Materials provided Block Start

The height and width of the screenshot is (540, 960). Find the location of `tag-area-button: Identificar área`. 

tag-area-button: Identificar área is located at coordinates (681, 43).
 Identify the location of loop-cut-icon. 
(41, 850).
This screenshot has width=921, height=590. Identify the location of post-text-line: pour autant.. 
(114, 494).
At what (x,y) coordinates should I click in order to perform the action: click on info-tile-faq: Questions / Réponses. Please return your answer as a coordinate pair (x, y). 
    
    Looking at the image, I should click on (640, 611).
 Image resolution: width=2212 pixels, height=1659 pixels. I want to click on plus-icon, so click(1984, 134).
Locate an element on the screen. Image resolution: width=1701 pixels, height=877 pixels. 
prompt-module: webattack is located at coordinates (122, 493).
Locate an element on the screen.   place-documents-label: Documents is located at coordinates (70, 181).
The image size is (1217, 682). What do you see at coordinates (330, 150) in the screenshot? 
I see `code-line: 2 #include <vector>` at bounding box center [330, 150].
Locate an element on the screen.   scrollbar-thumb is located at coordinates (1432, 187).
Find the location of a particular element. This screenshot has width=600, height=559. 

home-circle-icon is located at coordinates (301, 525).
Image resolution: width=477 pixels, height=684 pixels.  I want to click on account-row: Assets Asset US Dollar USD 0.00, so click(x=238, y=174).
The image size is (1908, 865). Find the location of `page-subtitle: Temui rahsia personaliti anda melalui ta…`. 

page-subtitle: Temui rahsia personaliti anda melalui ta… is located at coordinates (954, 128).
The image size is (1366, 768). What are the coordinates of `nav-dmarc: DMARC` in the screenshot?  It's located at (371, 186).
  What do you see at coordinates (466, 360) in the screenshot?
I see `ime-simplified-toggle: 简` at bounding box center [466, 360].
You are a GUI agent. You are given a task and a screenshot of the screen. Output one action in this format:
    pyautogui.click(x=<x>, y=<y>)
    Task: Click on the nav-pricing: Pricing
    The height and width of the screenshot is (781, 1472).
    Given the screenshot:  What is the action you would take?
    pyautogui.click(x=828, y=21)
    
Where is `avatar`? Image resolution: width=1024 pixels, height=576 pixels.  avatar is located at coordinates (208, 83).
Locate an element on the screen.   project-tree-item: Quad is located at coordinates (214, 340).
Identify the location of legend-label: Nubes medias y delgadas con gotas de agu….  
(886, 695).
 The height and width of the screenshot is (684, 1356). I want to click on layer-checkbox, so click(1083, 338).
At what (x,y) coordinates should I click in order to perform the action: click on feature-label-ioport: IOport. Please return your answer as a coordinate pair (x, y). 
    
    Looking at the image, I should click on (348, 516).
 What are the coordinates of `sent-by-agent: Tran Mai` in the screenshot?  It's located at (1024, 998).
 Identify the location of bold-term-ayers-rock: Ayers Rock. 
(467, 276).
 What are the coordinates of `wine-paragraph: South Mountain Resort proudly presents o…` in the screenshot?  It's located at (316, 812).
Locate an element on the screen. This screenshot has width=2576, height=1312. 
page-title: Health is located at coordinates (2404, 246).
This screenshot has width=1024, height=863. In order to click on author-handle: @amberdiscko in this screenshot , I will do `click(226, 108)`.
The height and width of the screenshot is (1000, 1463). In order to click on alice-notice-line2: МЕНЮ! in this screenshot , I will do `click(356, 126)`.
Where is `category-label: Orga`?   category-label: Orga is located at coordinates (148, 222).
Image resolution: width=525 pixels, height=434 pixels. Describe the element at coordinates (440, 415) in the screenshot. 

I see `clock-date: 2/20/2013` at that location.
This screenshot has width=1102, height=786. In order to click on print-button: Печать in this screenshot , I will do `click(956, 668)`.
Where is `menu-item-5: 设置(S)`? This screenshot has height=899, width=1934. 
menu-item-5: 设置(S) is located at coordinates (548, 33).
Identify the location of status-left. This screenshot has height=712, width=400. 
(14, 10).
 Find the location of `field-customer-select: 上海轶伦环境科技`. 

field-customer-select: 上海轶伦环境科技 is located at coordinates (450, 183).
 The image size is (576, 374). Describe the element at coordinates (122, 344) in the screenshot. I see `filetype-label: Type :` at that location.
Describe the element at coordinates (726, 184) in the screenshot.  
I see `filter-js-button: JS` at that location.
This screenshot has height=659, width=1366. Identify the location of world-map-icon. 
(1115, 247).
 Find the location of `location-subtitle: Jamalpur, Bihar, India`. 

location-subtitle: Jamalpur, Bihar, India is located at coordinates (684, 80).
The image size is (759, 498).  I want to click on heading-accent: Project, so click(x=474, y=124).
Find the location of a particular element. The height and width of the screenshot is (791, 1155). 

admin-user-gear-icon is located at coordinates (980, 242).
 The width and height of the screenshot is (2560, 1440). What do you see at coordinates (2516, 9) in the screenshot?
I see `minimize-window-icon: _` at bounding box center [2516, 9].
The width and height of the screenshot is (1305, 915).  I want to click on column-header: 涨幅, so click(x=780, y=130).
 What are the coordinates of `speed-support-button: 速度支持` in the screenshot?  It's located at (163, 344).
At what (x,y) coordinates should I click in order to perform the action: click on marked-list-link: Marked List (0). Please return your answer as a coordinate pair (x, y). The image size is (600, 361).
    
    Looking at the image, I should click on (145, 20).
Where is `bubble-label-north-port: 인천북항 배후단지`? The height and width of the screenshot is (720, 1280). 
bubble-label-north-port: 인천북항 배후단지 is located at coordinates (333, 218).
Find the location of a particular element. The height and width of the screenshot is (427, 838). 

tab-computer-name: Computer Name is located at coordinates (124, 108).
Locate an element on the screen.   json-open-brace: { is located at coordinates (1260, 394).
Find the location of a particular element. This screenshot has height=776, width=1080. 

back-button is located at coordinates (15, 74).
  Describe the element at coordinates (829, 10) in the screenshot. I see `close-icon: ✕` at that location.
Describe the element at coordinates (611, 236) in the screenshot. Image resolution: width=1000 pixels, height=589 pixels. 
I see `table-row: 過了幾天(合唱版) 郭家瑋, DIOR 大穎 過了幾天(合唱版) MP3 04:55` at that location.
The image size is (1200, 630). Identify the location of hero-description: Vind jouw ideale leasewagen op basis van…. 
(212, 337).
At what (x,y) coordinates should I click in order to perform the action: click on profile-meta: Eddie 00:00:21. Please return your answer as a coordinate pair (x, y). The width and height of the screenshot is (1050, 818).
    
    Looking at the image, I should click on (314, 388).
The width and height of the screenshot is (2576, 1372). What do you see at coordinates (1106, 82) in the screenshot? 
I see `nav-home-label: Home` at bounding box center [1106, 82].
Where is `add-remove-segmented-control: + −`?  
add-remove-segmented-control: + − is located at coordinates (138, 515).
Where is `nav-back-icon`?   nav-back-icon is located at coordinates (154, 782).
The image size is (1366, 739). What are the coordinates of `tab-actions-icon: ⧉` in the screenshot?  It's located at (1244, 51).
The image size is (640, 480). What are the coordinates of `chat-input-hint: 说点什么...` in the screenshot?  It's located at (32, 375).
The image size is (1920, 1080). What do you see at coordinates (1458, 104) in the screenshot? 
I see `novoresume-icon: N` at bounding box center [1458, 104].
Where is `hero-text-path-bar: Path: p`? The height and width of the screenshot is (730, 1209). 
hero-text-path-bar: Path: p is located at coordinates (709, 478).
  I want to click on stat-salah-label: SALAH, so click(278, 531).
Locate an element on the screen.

Materials provided Block End

§ About this exercise
Reproduce all the rows above, substituting "Find an element on the display" wherever "Locate an element on the screen" appears, and keep everything else the same.

§ Answer section
The height and width of the screenshot is (540, 960). Find the location of `tag-area-button: Identificar área`. 

tag-area-button: Identificar área is located at coordinates (681, 43).
 Identify the location of loop-cut-icon. 
(41, 850).
This screenshot has width=921, height=590. Identify the location of post-text-line: pour autant.. 
(114, 494).
At what (x,y) coordinates should I click in order to perform the action: click on info-tile-faq: Questions / Réponses. Please return your answer as a coordinate pair (x, y). 
    
    Looking at the image, I should click on (640, 611).
 Image resolution: width=2212 pixels, height=1659 pixels. I want to click on plus-icon, so click(1984, 134).
Find an element on the display. Image resolution: width=1701 pixels, height=877 pixels. 
prompt-module: webattack is located at coordinates (122, 493).
Find an element on the display.   place-documents-label: Documents is located at coordinates (70, 181).
The image size is (1217, 682). What do you see at coordinates (330, 150) in the screenshot? 
I see `code-line: 2 #include <vector>` at bounding box center [330, 150].
Find an element on the display.   scrollbar-thumb is located at coordinates (1432, 187).
Find the location of a particular element. This screenshot has width=600, height=559. 

home-circle-icon is located at coordinates (301, 525).
Image resolution: width=477 pixels, height=684 pixels.  I want to click on account-row: Assets Asset US Dollar USD 0.00, so click(x=238, y=174).
The image size is (1908, 865). Find the location of `page-subtitle: Temui rahsia personaliti anda melalui ta…`. 

page-subtitle: Temui rahsia personaliti anda melalui ta… is located at coordinates (954, 128).
The image size is (1366, 768). What are the coordinates of `nav-dmarc: DMARC` in the screenshot?  It's located at (371, 186).
  What do you see at coordinates (466, 360) in the screenshot?
I see `ime-simplified-toggle: 简` at bounding box center [466, 360].
You are a GUI agent. You are given a task and a screenshot of the screen. Output one action in this format:
    pyautogui.click(x=<x>, y=<y>)
    Task: Click on the nav-pricing: Pricing
    The height and width of the screenshot is (781, 1472).
    Given the screenshot:  What is the action you would take?
    pyautogui.click(x=828, y=21)
    
Where is `avatar`? Image resolution: width=1024 pixels, height=576 pixels.  avatar is located at coordinates (208, 83).
Find an element on the display.   project-tree-item: Quad is located at coordinates (214, 340).
Identify the location of legend-label: Nubes medias y delgadas con gotas de agu….  
(886, 695).
 The height and width of the screenshot is (684, 1356). I want to click on layer-checkbox, so click(1083, 338).
At what (x,y) coordinates should I click in order to perform the action: click on feature-label-ioport: IOport. Please return your answer as a coordinate pair (x, y). 
    
    Looking at the image, I should click on (348, 516).
 What are the coordinates of `sent-by-agent: Tran Mai` in the screenshot?  It's located at (1024, 998).
 Identify the location of bold-term-ayers-rock: Ayers Rock. 
(467, 276).
 What are the coordinates of `wine-paragraph: South Mountain Resort proudly presents o…` in the screenshot?  It's located at (316, 812).
Find an element on the display. This screenshot has width=2576, height=1312. 
page-title: Health is located at coordinates (2404, 246).
This screenshot has width=1024, height=863. In order to click on author-handle: @amberdiscko in this screenshot , I will do `click(226, 108)`.
The height and width of the screenshot is (1000, 1463). In order to click on alice-notice-line2: МЕНЮ! in this screenshot , I will do `click(356, 126)`.
Where is `category-label: Orga`?   category-label: Orga is located at coordinates (148, 222).
Image resolution: width=525 pixels, height=434 pixels. Describe the element at coordinates (440, 415) in the screenshot. 

I see `clock-date: 2/20/2013` at that location.
This screenshot has width=1102, height=786. In order to click on print-button: Печать in this screenshot , I will do `click(956, 668)`.
Where is `menu-item-5: 设置(S)`? This screenshot has height=899, width=1934. 
menu-item-5: 设置(S) is located at coordinates (548, 33).
Identify the location of status-left. This screenshot has height=712, width=400. 
(14, 10).
 Find the location of `field-customer-select: 上海轶伦环境科技`. 

field-customer-select: 上海轶伦环境科技 is located at coordinates (450, 183).
 The image size is (576, 374). Describe the element at coordinates (122, 344) in the screenshot. I see `filetype-label: Type :` at that location.
Describe the element at coordinates (726, 184) in the screenshot.  
I see `filter-js-button: JS` at that location.
This screenshot has height=659, width=1366. Identify the location of world-map-icon. 
(1115, 247).
 Find the location of `location-subtitle: Jamalpur, Bihar, India`. 

location-subtitle: Jamalpur, Bihar, India is located at coordinates (684, 80).
The image size is (759, 498).  I want to click on heading-accent: Project, so click(x=474, y=124).
Find the location of a particular element. The height and width of the screenshot is (791, 1155). 

admin-user-gear-icon is located at coordinates (980, 242).
 The width and height of the screenshot is (2560, 1440). What do you see at coordinates (2516, 9) in the screenshot?
I see `minimize-window-icon: _` at bounding box center [2516, 9].
The width and height of the screenshot is (1305, 915).  I want to click on column-header: 涨幅, so click(x=780, y=130).
 What are the coordinates of `speed-support-button: 速度支持` in the screenshot?  It's located at (163, 344).
At what (x,y) coordinates should I click in order to perform the action: click on marked-list-link: Marked List (0). Please return your answer as a coordinate pair (x, y). The image size is (600, 361).
    
    Looking at the image, I should click on (145, 20).
Where is `bubble-label-north-port: 인천북항 배후단지`? The height and width of the screenshot is (720, 1280). 
bubble-label-north-port: 인천북항 배후단지 is located at coordinates (333, 218).
Find the location of a particular element. The height and width of the screenshot is (427, 838). 

tab-computer-name: Computer Name is located at coordinates (124, 108).
Find an element on the display.   json-open-brace: { is located at coordinates (1260, 394).
Find the location of a particular element. This screenshot has height=776, width=1080. 

back-button is located at coordinates (15, 74).
  Describe the element at coordinates (829, 10) in the screenshot. I see `close-icon: ✕` at that location.
Describe the element at coordinates (611, 236) in the screenshot. Image resolution: width=1000 pixels, height=589 pixels. 
I see `table-row: 過了幾天(合唱版) 郭家瑋, DIOR 大穎 過了幾天(合唱版) MP3 04:55` at that location.
The image size is (1200, 630). Identify the location of hero-description: Vind jouw ideale leasewagen op basis van…. 
(212, 337).
At what (x,y) coordinates should I click in order to perform the action: click on profile-meta: Eddie 00:00:21. Please return your answer as a coordinate pair (x, y). The width and height of the screenshot is (1050, 818).
    
    Looking at the image, I should click on (314, 388).
The width and height of the screenshot is (2576, 1372). What do you see at coordinates (1106, 82) in the screenshot? 
I see `nav-home-label: Home` at bounding box center [1106, 82].
Where is `add-remove-segmented-control: + −`?  
add-remove-segmented-control: + − is located at coordinates (138, 515).
Where is `nav-back-icon`?   nav-back-icon is located at coordinates (154, 782).
The image size is (1366, 739). What are the coordinates of `tab-actions-icon: ⧉` in the screenshot?  It's located at (1244, 51).
The image size is (640, 480). What are the coordinates of `chat-input-hint: 说点什么...` in the screenshot?  It's located at (32, 375).
The image size is (1920, 1080). What do you see at coordinates (1458, 104) in the screenshot? 
I see `novoresume-icon: N` at bounding box center [1458, 104].
Where is `hero-text-path-bar: Path: p`? The height and width of the screenshot is (730, 1209). 
hero-text-path-bar: Path: p is located at coordinates (709, 478).
  I want to click on stat-salah-label: SALAH, so click(278, 531).
Find an element on the display.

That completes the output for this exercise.